The scenario presented by the OBR a few days ago imagined a 35% fall in GDP across a three-month period with around two million more people unemployed.  There are other scenarios from other groups which suggest that it could take a decade or more to get back to normal.  And remember that the huge bailout of the economy the government is trying to achieve is all borrowed money and that the interest will need to be serviced and the capital repaid.  In addition, while the UK seems able to sell its gilts quite easily, weaker advanced economies such as Italy and Spain are finding it much harder.  A default by one of them or a large developing economy would have a devastating impact of the European and global banking system.  The outlook is therefore bleak and every week that the economy remains frozen, the worse it becomes.  The exceptionally difficult balance that needs to be struck may therefore be between suffering more ill-health and deaths for longer but with an economy that begins to function, or less sickness, fewer deaths and a depression to rival the 1930s. 

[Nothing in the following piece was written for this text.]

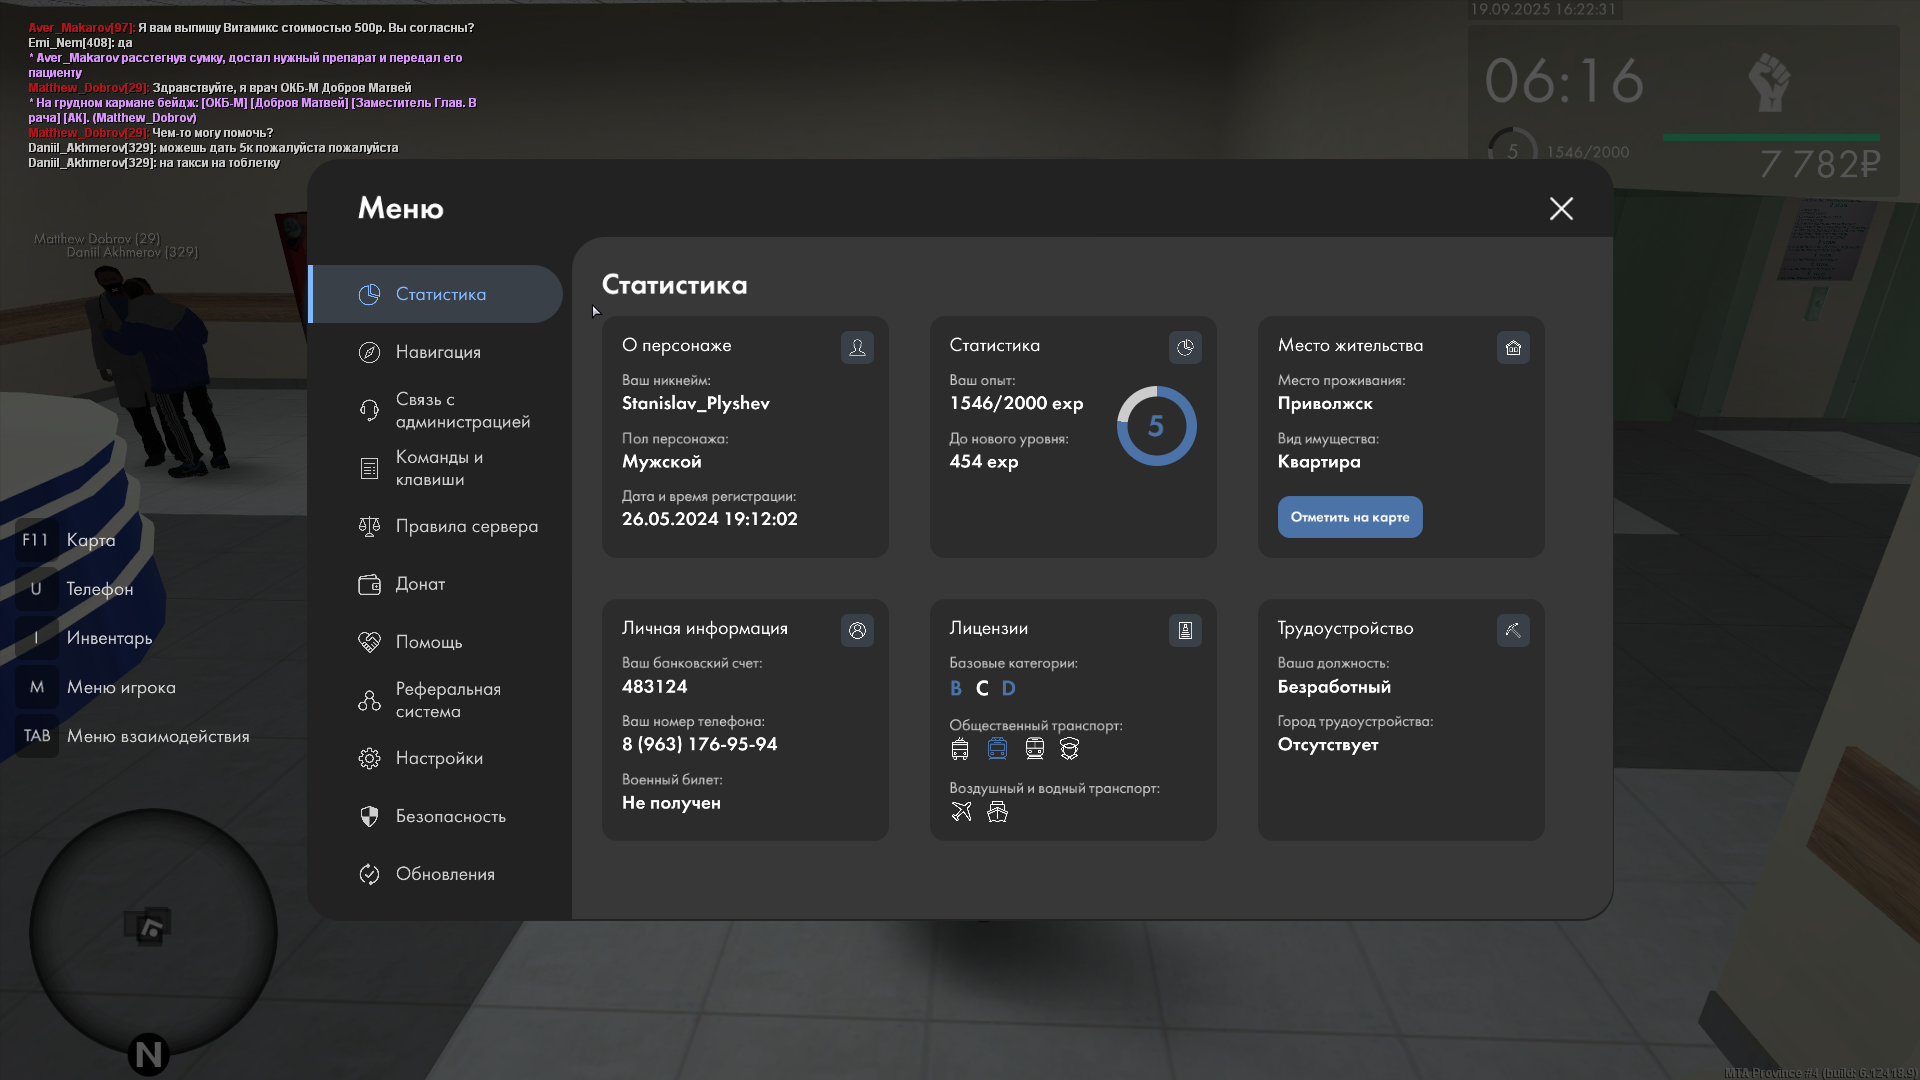Open Связь с администрацией section
The height and width of the screenshot is (1080, 1920).
coord(462,410)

Until we manage to vaccinate or obtain natural immunity of about 60% of the population, we will not really be able to go back to a genuinely normal situation.  The virus will still be with us ready to strike at any moment and the cost of shutting the economy down a second time to contain an out-break will be even greater.  We are told that even if a vaccine that works is developed, and even with a hugely truncated approvals process, we could be looking at the middle or end of next year before millions of doses are being produced, enough to we can dispense with social distancing.  Ramping up testing, enough to test hundreds of thousands for antibodies is also quite some way off.  Even if a test existed producing it at scale is a huge undertaking.

So, what then is the current thinking in government circles about how we answer the two questions above.  

We hear chatter at the political, if not Whitehall, circles, that like Italy, Germany and other countries, the strategy is for there will be a systematic and progressive loosening of the lockdown.  Some sectors, such as construction, will be encouraged to return to work in early May with workers told not to get too close to each other.  Similarly, small shops may be able to resume trading so long as they do not allow themselves to become crowded.  There are even suggestions that restaurants would be able to open if the tables were sufficiently widely spaced.  The strategy would be to open the economy inch by inch, whilst ramping up anti-body testing, encouraging face mask wearing and carefully matching openness against health service capacity to ensure it copes whilst the most vulnerable are shielded.  The aim (whisper it!) is to build a herd immunity while we wait for a universal vaccine. The first loosening is likely to be tried in early May and if the message is understood and the new rules respected, further moves would follow in the weeks after.  To describe the balance they are trying to strike as “fine” is the understatement of the century but is a choice that must be made.